--- Start of Data for this task ---

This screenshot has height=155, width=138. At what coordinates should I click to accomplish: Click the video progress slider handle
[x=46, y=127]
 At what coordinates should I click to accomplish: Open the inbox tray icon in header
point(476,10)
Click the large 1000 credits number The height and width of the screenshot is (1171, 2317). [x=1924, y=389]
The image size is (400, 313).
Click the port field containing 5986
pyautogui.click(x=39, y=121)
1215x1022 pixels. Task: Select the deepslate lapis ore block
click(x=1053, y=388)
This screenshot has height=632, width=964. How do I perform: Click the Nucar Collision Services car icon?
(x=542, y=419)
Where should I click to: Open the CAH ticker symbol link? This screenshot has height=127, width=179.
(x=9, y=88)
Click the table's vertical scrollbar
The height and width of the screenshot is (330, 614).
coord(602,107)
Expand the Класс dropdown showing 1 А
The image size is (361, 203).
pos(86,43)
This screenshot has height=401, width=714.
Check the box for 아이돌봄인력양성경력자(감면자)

--- End of Data for this task ---

▸ **Exercise description**:
Copy out, unchanged, the stretch of the material above from the line containing "The image size is (400, 313)." through the end of the material.

▸ **Exercise result**:
The image size is (400, 313).
Click the port field containing 5986
pyautogui.click(x=39, y=121)
1215x1022 pixels. Task: Select the deepslate lapis ore block
click(x=1053, y=388)
This screenshot has height=632, width=964. How do I perform: Click the Nucar Collision Services car icon?
(x=542, y=419)
Where should I click to: Open the CAH ticker symbol link? This screenshot has height=127, width=179.
(x=9, y=88)
Click the table's vertical scrollbar
The height and width of the screenshot is (330, 614).
coord(602,107)
Expand the Класс dropdown showing 1 А
The image size is (361, 203).
pos(86,43)
This screenshot has height=401, width=714.
Check the box for 아이돌봄인력양성경력자(감면자)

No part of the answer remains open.